— Start of Provided records —
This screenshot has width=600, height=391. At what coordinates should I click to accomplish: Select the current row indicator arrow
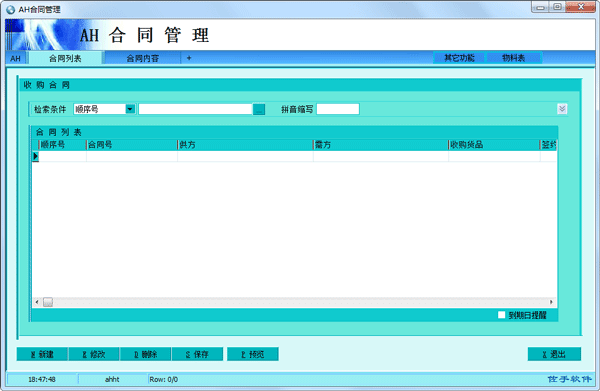click(36, 156)

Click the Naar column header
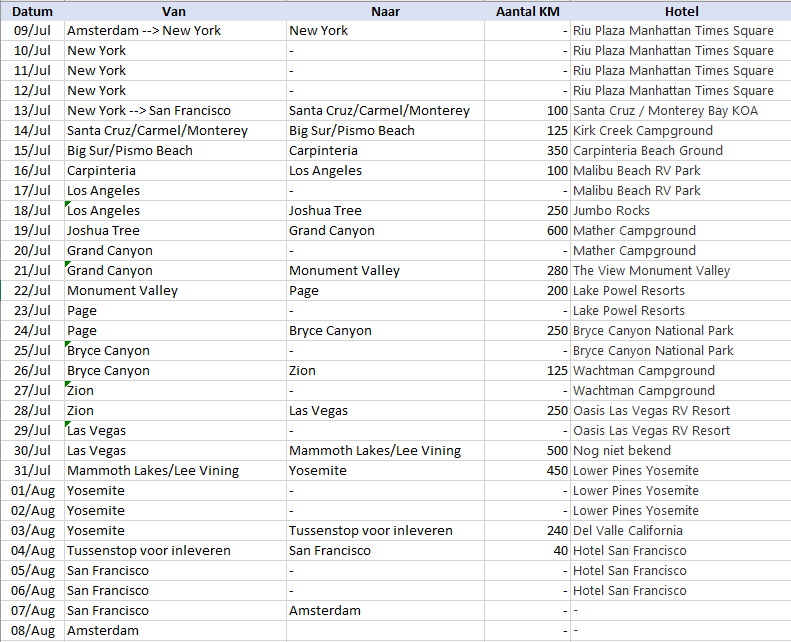pos(385,11)
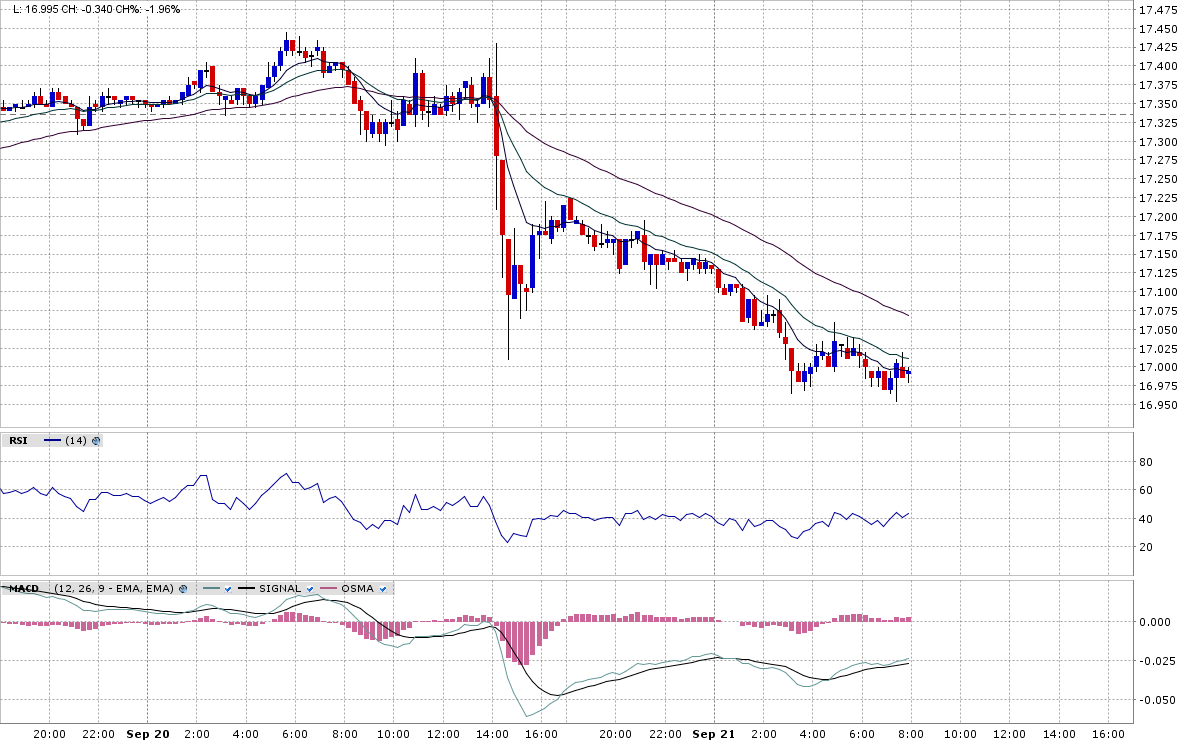Uncheck the SIGNAL line checkbox
The width and height of the screenshot is (1186, 748).
pos(309,589)
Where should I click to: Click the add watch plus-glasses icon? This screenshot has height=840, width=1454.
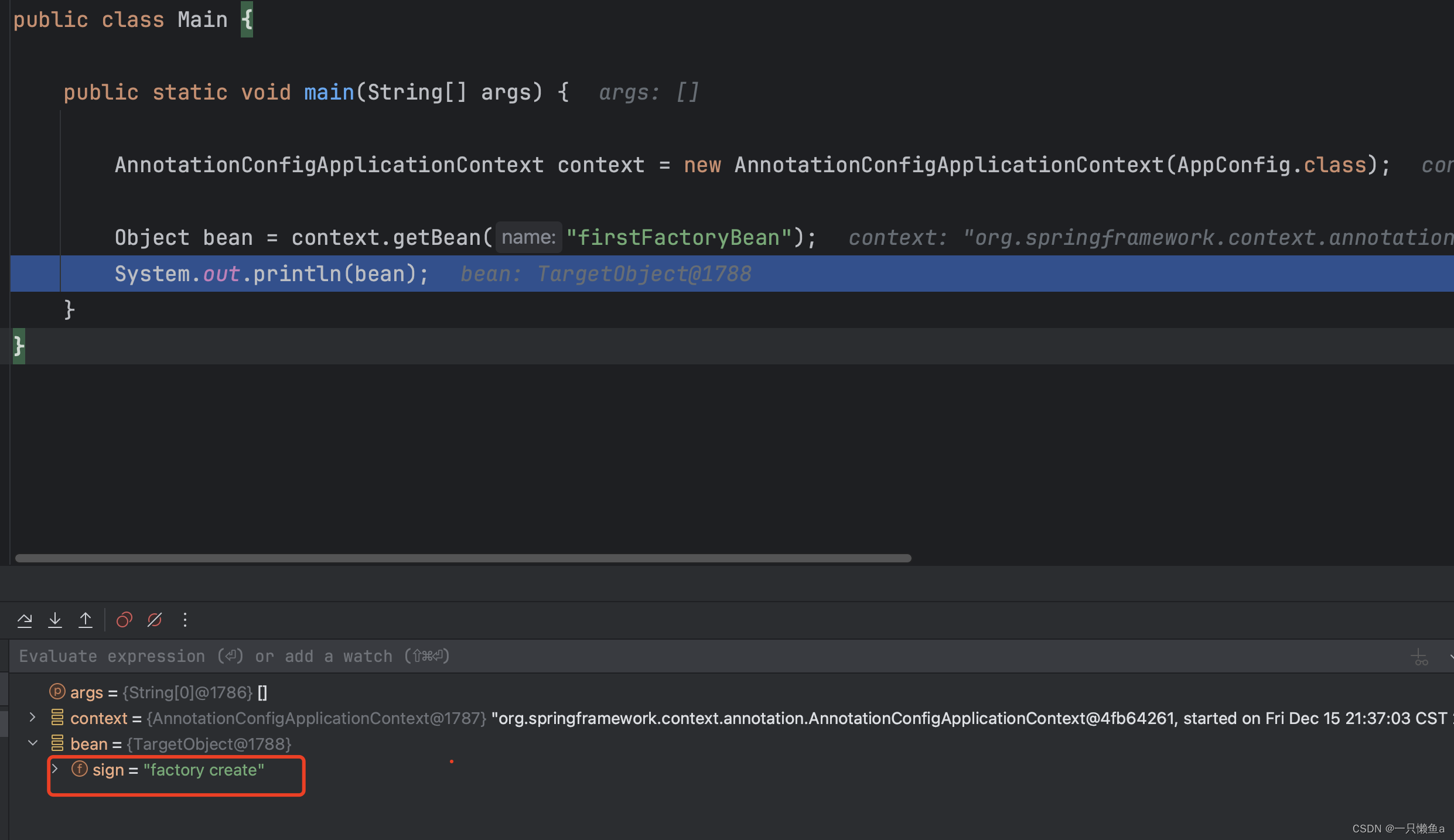[1420, 657]
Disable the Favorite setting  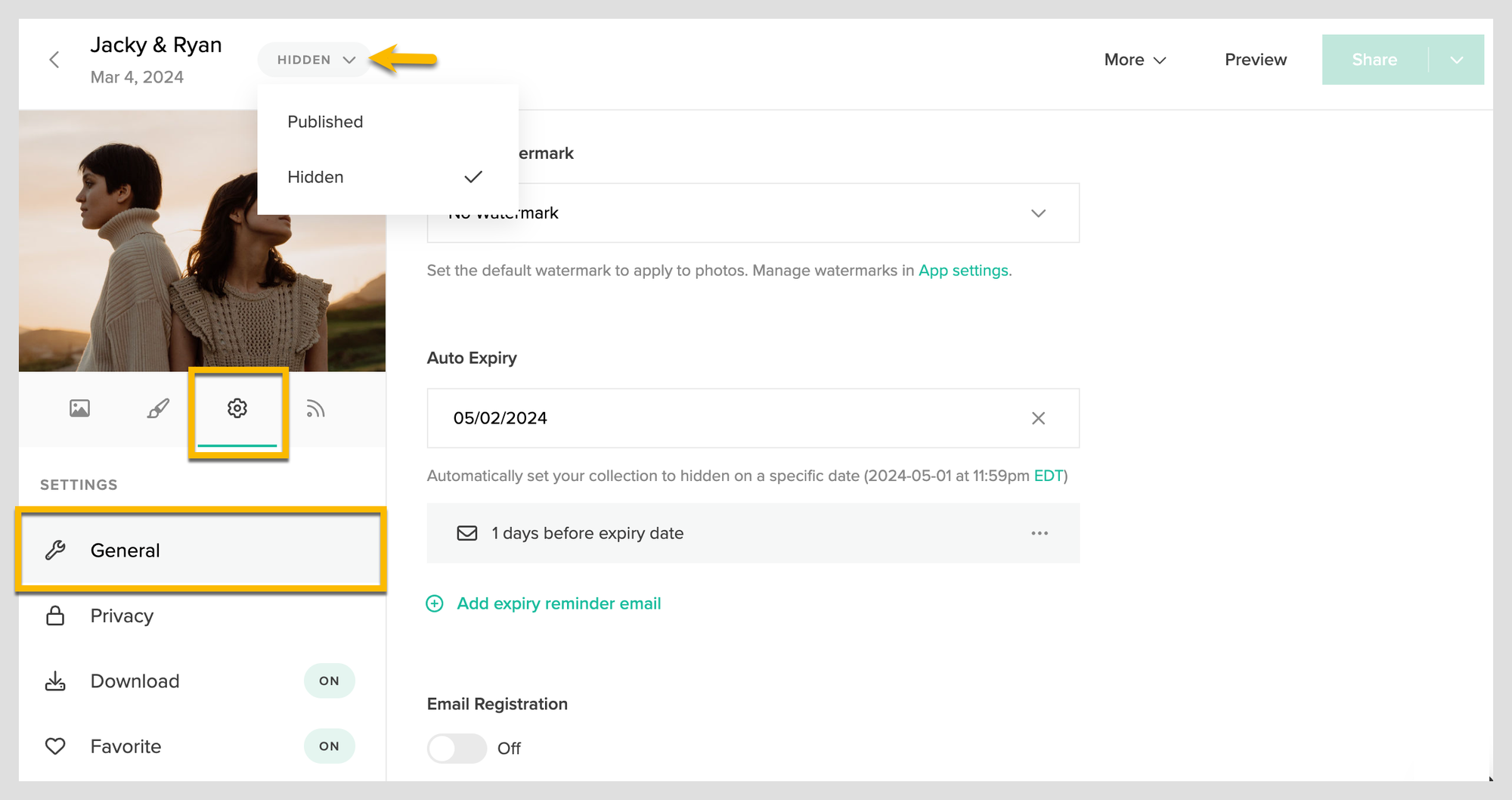(329, 746)
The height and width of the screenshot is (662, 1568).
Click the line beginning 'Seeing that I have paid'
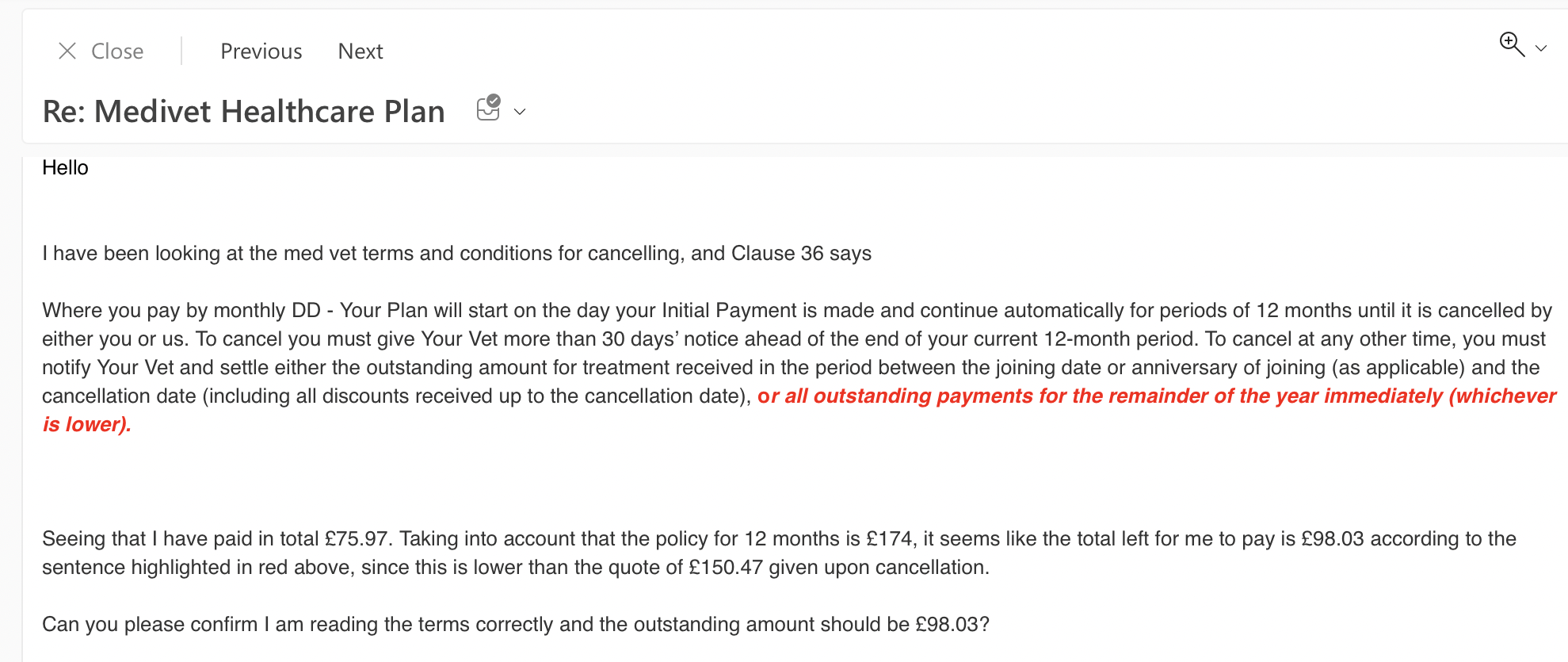(779, 539)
— End of Provided records —
• [What is asked]: Starting with the line that contains "The height and" and going on through the end of the listing, arrange those lines as a numbered list, skipping blank lines. Leave the pictures out.

• [Result of the exercise]:
1. The height and width of the screenshot is (662, 1568).
2. Click the line beginning 'Seeing that I have paid'
3. (779, 539)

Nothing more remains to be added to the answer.